Exercices à réaliser:
A - Transcrivez intégralement l'extrait sur les records de températures, sans aucune modification.
B - Dans les entrées, reproduisez mot pour mot les lignes allant de celle qui contient "How do I perform: Set status to On Break?" jusqu'à celle qui contient "(x=868, y=541)", ces deux lignes incluses.
··· Extrait à lire
Les records de températures récents :

  • Sur terre (Californie: 54,4°C en 2021, 53,3°C en 2023, Chine 52,2°C en juillet 2023, Monde: juillet 2023),
  • Sur les océans: Record mondial le 30 juillet 2023 à 20,96°C selon Copernicus.

Sont des signaux forts qui interpellent: Variabilité naturelle ou impacts anticipés et supérieurs aux anticipations du GIEC? 

L’étude des publications récentes sur le sujet met en exergue au moins 5 sorcières possiblement à l’oeuvre sur notre chaudron :

1- Le soleil avec un pic d’irradiance, heureusement conjoncturel. Le caractère cyclique de l’activité solaire est bien connu, avec une mesure satellitaire fine depuis 1979. La consolidation de 3 sources américaines livre le graphe suivant: 

PMOD : Physikalisch Meteorologisches Observatorium, Davos

SORCE:Solar Radiation and Climate Experiment

GES DISC: Station spatiale internationale Total Irradiance Monitor

(Les chiffres d’irradiance de l’échelle de gauche valent pour 1m2 de surface plane au sommet de l’atmosphère. Ramené à la surface d’un globe terrestre en rotation, cela conduit au quart de cette puissance, soit environ 340W/m2 en moyenne).
······
··· Contenu des données
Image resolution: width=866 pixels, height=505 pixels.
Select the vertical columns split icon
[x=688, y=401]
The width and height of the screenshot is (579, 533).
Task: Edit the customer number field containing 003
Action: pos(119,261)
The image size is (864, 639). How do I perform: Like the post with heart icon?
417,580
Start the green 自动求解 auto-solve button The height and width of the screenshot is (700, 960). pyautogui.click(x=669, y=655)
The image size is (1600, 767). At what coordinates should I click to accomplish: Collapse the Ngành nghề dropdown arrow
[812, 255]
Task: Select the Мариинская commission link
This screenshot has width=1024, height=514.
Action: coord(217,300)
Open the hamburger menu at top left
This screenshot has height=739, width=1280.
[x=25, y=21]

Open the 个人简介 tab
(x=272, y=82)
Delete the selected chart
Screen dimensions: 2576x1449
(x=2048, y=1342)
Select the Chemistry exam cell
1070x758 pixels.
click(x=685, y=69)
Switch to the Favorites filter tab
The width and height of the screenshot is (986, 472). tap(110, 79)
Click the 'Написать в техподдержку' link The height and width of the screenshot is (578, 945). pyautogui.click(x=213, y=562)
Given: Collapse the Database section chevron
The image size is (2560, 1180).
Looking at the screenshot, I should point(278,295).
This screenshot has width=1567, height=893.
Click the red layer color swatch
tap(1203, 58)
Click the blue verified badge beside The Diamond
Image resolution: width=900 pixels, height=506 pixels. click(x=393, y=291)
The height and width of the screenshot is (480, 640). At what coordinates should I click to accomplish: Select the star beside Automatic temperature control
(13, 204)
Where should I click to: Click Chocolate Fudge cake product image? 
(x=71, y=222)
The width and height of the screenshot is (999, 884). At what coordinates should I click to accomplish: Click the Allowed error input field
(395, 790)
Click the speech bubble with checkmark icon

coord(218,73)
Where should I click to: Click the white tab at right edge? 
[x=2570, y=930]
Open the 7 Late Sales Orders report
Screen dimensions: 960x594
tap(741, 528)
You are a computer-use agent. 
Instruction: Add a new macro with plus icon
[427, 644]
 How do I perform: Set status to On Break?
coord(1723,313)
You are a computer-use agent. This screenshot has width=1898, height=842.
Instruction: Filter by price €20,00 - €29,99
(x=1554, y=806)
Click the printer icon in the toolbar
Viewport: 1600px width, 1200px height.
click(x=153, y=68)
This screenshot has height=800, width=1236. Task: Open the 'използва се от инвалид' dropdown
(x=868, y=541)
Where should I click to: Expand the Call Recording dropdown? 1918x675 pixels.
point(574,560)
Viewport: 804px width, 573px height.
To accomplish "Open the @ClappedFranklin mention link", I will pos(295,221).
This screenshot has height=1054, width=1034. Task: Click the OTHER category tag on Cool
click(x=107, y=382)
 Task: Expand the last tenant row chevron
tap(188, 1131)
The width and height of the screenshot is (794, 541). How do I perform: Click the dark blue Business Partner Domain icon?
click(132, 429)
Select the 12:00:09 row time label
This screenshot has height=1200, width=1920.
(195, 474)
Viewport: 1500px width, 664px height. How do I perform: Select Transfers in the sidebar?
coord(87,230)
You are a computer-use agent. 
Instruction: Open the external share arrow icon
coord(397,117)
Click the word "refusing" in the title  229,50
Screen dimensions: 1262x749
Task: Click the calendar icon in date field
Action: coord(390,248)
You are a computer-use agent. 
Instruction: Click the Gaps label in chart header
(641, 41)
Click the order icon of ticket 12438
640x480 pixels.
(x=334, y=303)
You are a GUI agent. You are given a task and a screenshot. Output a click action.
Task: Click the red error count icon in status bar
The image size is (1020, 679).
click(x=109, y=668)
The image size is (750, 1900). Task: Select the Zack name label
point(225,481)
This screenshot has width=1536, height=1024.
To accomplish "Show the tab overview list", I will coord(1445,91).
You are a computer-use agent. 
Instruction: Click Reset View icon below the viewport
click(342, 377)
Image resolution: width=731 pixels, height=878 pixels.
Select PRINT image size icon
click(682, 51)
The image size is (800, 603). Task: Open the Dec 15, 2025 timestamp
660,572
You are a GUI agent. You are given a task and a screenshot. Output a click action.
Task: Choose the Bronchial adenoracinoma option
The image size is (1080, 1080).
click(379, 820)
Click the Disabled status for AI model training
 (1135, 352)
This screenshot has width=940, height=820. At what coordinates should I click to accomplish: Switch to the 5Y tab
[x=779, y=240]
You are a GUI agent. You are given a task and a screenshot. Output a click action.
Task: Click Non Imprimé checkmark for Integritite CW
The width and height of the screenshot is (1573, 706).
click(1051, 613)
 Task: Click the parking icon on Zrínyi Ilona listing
······
Réponses par exercice:
A -
Les records de températures récents :

  • Sur terre (Californie: 54,4°C en 2021, 53,3°C en 2023, Chine 52,2°C en juillet 2023, Monde: juillet 2023),
  • Sur les océans: Record mondial le 30 juillet 2023 à 20,96°C selon Copernicus.

Sont des signaux forts qui interpellent: Variabilité naturelle ou impacts anticipés et supérieurs aux anticipations du GIEC? 

L’étude des publications récentes sur le sujet met en exergue au moins 5 sorcières possiblement à l’oeuvre sur notre chaudron :

1- Le soleil avec un pic d’irradiance, heureusement conjoncturel. Le caractère cyclique de l’activité solaire est bien connu, avec une mesure satellitaire fine depuis 1979. La consolidation de 3 sources américaines livre le graphe suivant: 

PMOD : Physikalisch Meteorologisches Observatorium, Davos

SORCE:Solar Radiation and Climate Experiment

GES DISC: Station spatiale internationale Total Irradiance Monitor

(Les chiffres d’irradiance de l’échelle de gauche valent pour 1m2 de surface plane au sommet de l’atmosphère. Ramené à la surface d’un globe terrestre en rotation, cela conduit au quart de cette puissance, soit environ 340W/m2 en moyenne).

B -
 How do I perform: Set status to On Break?
coord(1723,313)
You are a computer-use agent. This screenshot has width=1898, height=842.
Instruction: Filter by price €20,00 - €29,99
(x=1554, y=806)
Click the printer icon in the toolbar
Viewport: 1600px width, 1200px height.
click(x=153, y=68)
This screenshot has height=800, width=1236. Task: Open the 'използва се от инвалид' dropdown
(x=868, y=541)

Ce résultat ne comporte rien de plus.